Task prompt ▸ Update the data from the line with "Task: Open the FC Kosova club entry" through the line with "Action: (745, 478)" by changing "club entry" to "club page" and keeping everything else as is. Leave the pictures out of your answer.

Data section ▸
-*-

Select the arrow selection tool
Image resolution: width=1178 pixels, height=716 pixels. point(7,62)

-*-

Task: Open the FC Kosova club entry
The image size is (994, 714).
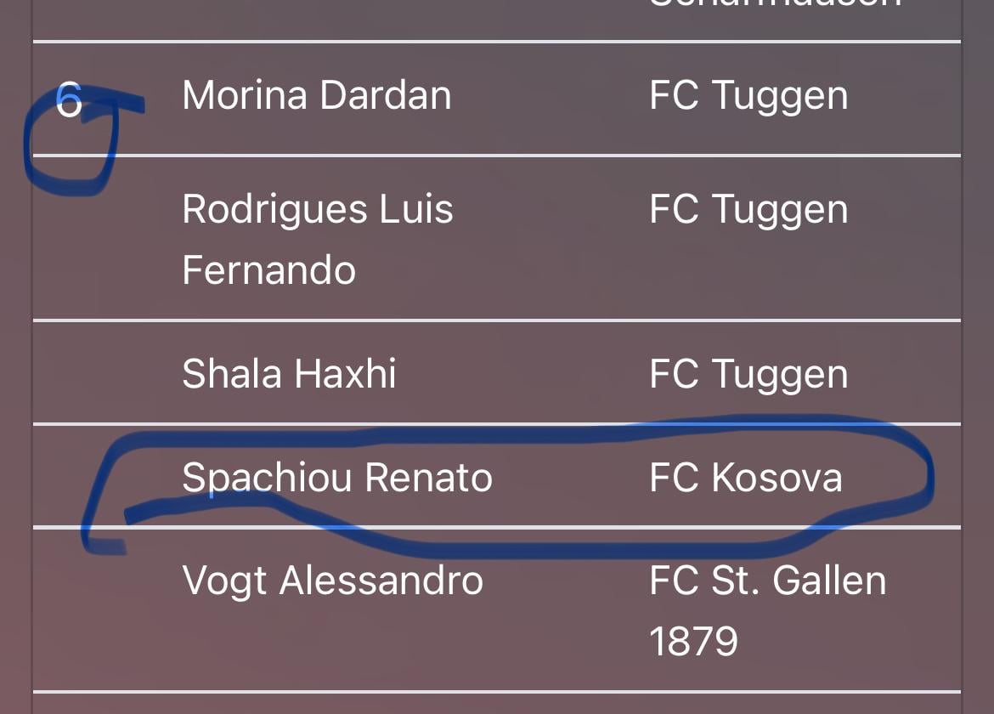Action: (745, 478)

-*-

Written answer ▸
Task: Open the FC Kosova club page
The image size is (994, 714).
Action: (745, 478)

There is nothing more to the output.